Developing the stories
We began with an Artists in Residence call out, which was shared in the local community through our collaborators and other creative channels. Aunty Cheryl Penrith was selected as the Wagga Wagga Artist in Residence and worked in a series of telephone workshops with Lliane Clarke to develop her stories.
In conversations and roaming creative explorations across cultural and artistic landscapes, Cheryl developed two stories.
What Was that? is about a car accident Cheryl experienced and the connection with her mother through a painting which protected her.
Transformation and Wandiri: is a story that comes from the Wiradjuri word Wandiri, and was developed in a story about standing strong in your own light, and living strongly through transformative times in your life.
Cheryl’s natural performative talent come to the fore, and her love of fashion and costume was also expressed in her performance, which was designed by her.
Cheryl also welcomes visitors to the Wagga Wagga Art Gallery, and is comfortable in the space to present and welcome audience members to Wiradjuri country.
Weaving our lives together
Charle Malycon is an emerging Australian writer and critic. Her work has been published in Overland. She is currently co-editing the 35th Anniversary edition of the UTS Writer’s Anthology, which celebrates forty years of emerging Australian talent. Charle was the author of Sun in My Bones, featured in the Entanglement film, and wrote A Good Yarn for Amplify, which received its world premiere on the tour. The piece included a audience interaction, read movingly by Victoria Kennedy, while Aunty Cheryl Penrith wrapped the audience in red wool, symbolising love, life and community.
Space selection and audience immersion
Another pillar of the Voices of Women program is the selection of spaces that are not traditionally used for theatrical presentation or spoken word performance. Wagga Wagga Art Gallery sits in the award winning Civic Centre complex, the symbolic heart of Wagga Wagga’s central business district. Designed by Melbourne architectural firm Garner Davis, the Art Gallery includes a separate gallery specifically for the National Art Glass Collection. The Gallery Curator Le-Anne Hall was keen to present small performances in the lower galleries as part of the community outreach programs at the gallery.
Music for Amplify
World premiere music written and commissioned for the tour was performed by Elizabeth Jigalin, the Voices of Women composer in residence. Elizabeth performed melodica and piano in the space, seated in the same space as the audience and the cast, to become an integral part of the storytelling. Musicians are often separate from the action of theatre, but in this case, Liz was seamlessly integrated into the action, sound and performance.
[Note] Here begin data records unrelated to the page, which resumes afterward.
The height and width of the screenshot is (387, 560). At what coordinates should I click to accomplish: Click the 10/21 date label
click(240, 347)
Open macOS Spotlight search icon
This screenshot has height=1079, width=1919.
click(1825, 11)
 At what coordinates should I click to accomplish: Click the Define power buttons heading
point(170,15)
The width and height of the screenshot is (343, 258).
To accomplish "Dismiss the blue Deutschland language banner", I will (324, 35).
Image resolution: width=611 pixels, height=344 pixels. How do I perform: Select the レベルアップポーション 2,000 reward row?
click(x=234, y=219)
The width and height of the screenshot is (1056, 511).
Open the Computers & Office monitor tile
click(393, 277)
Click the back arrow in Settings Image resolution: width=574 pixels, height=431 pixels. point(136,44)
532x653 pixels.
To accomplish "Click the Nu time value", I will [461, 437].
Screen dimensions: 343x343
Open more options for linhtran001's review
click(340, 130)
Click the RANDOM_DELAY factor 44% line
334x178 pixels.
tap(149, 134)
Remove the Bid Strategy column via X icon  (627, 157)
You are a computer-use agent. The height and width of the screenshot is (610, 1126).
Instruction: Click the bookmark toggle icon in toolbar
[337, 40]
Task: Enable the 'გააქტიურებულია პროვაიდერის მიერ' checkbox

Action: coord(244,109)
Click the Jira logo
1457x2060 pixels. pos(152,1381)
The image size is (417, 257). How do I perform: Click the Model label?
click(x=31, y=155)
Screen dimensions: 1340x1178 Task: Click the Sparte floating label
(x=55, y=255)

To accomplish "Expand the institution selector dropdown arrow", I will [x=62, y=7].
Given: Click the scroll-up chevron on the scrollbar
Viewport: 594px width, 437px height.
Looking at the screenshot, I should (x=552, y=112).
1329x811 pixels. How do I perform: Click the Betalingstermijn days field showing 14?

For the Wagga Wagga performance, Liz moved amongst the audience with melodica, and became a roving performer as well as seated at the piano.
Artists in Residence
Cheryl Penrith, Artist in Residence, Wagga Wagga, writer and performer
I am a connector, an influencer, I am spiritual,
I am a fashionista,
I wear many hats in my community, family is everything to me.
Cheryl Penrith is a Wiradjuri woman, who also has cultural connection to the Yuin and Wotjoboluk nations, and currently lives in Wagga Wagga. Cheryl comes from a large, proud, strong Koori family. She is the Mother of one and Ninny of five beautiful grandchildren. Cheryl is an Aboriginal business owner, a connector, a mentor and a coach. She has worked in the government, private and tertiary education spaces and has many areas of expertise to draw on. Her passion is the revival and re-invigoration of cultural practices such as-weaving, language, possum skin cloak making, and women’s cultural business.
Cheryl’s other passion is fashion and is well known nationwide and internationally as a fashionista through her blog. She has also just started a personal style business for “stylin’ up your physical, but also stylin’ up your spirit”. Cheryl wants to influence how First Nations people feel about themselves and deal with everyday life with dignity, pride and hope for an uncertain future.
Jocelyn Freeman, Artist in Residence Wagga Wagga, writer
Jocelyn Freeman is a writer based in Junee and member of the Booranga Writers Centre. She has spent much of her working life employed as a journalist and teacher, writing for publications both nationally and internationally, such as The Sydney Morning Herald and the Praque Post, Czech Republic, as well as teaching in Australian secondary schools. Jocelyn has been published for several years in Booranga Writer Centre’s annual anthology, 4W.